Yaşanan, aynı zamanda büyük bir öfke hâlidir. Ancak öfke, öyle pek de keskin hatlara sahip bir duygu değildir. Öfke, sanıldığı kadar güçlü bir duygu da değildir çoğu zaman. Öfke, ateşlidir, yıkıcıdır; ancak bu yıkıcılığı yönsüzlüğe açıktır. Misal, öfke yönsüz olduğunda, travma sonrası bir tepki olarak ve travmanın travma yaratarak aktarılmasında bir araç olarak da açığa çıkabilir, toplumsal travmaların ve şiddetin kuşaklar byunca aktarılmasının ardında da bu yönsüzlük vardır.

Zaman algısından bahsederken söylediğim gibi, eşitlik duygusu kitle ruhunun en önemli arayışlarından biridir. Dolayısıyla kitle içinde duygudaşlık oldukça önemli bir yer tutar. Kişi, iyi duygularını, aidiyet hissettiği, bağ kurduğu topluluğa yöneltirken, olumsuz ve yıkıcı duygularınıysa ötekine yöneltir. Aidiyet hissinin ideolojiye duyduğu ihtiyaç da buradan açığa çıkar. Öfkenin yıkıcılığı, yeniyi yaratmak için ön açıcıdır; ancak ötekini, öfkenin hedefini doğru belirleyebildiği sürece. Toplumdaki asıl ayrım olan sınıf ayrımını gölgelemek üzere açığa çıkan tüm diğer ötekileştirmeler, öfkenin hedefindeki ötekiyi yeniden tanımlayarak, öfkenin sınıf içerisinde tekrar tekrar birbirine aktarılmasını sağlar yalnızca.

---

Görev listesi →
a - Öfke üzerine metne göre kişi, olumsuz ve yıkıcı duygularını kime yöneltir?
b - Öfke üzerine metni bittiği yerden alıp sürdürün.
Ardından gelen materyalin yukarıdaki metinle hiçbir ilgisi yoktur.

---

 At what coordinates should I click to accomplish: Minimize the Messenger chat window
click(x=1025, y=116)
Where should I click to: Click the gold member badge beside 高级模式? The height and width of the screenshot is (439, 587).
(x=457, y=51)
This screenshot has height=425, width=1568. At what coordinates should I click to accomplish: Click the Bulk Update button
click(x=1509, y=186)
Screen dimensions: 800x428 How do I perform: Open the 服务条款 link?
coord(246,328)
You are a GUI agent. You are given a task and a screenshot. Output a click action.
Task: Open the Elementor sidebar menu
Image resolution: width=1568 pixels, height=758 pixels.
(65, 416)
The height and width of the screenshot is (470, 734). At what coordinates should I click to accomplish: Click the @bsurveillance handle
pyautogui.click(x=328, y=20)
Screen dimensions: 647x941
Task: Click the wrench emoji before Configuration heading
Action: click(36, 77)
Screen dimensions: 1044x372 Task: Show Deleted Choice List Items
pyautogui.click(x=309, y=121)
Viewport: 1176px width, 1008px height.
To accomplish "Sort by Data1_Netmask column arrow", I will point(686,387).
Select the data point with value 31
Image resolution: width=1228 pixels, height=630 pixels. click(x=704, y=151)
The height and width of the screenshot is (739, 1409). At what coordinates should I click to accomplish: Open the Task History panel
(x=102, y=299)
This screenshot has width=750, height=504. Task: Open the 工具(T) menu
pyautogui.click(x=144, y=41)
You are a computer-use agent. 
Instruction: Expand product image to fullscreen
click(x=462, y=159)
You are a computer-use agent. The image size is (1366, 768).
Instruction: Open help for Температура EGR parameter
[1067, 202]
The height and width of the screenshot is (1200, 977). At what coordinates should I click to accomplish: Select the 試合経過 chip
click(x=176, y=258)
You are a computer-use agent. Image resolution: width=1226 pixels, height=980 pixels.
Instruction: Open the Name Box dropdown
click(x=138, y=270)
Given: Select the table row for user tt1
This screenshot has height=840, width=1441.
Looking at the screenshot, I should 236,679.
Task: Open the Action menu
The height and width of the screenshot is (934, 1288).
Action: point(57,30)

---

Sıralı sonuçlar →
a - Ötekine yöneltir.

b -
Depremden sonra da öfkeye dair benzer bir durum vardır, sadece depremzede için değil, dayanışmanın öznesi olan herkes için haklı bir duygudaşlık arayışı vardır. Bu duygudaşlığı kuranlar birbirine yakınlaşırken, bunun dışında kalmış görünen herkes ötekileşir ve açığa çıkan öfkenin de nesnesi hâline gelir. Ancak bu duygudaşlık arayışının terazisi oldukça hassas ve yanlışa meyillidir. Bu, normalleşmeye bakışa dair söylediğime benzerdir. Normalleşmeyi bir saldırı aracı olarak kullananla, bu saldırının hedefi olmuş, iyileşme -zamana eski bildiğiyle hükmetme- arayışında olan arasında, vicdanen kabul etmesi zor olsa da, bir fark vardır. Normalleşme isteği, travma sonrası açığa çıkan güvenlik ihtiyacını rutinlerine dönerek, bildiği güvenli alana kaçarak yahut manik bir savunma geliştirerek açığa çıkabilirken, normalleştirme isteği ise son derece sınıfsaldır. Dolayısıyla normalleşmeye karşı açığa çıkan kaygı ve öfke, normalleşene değil, normalleştirene yöneltildiği sürece işlevseldir.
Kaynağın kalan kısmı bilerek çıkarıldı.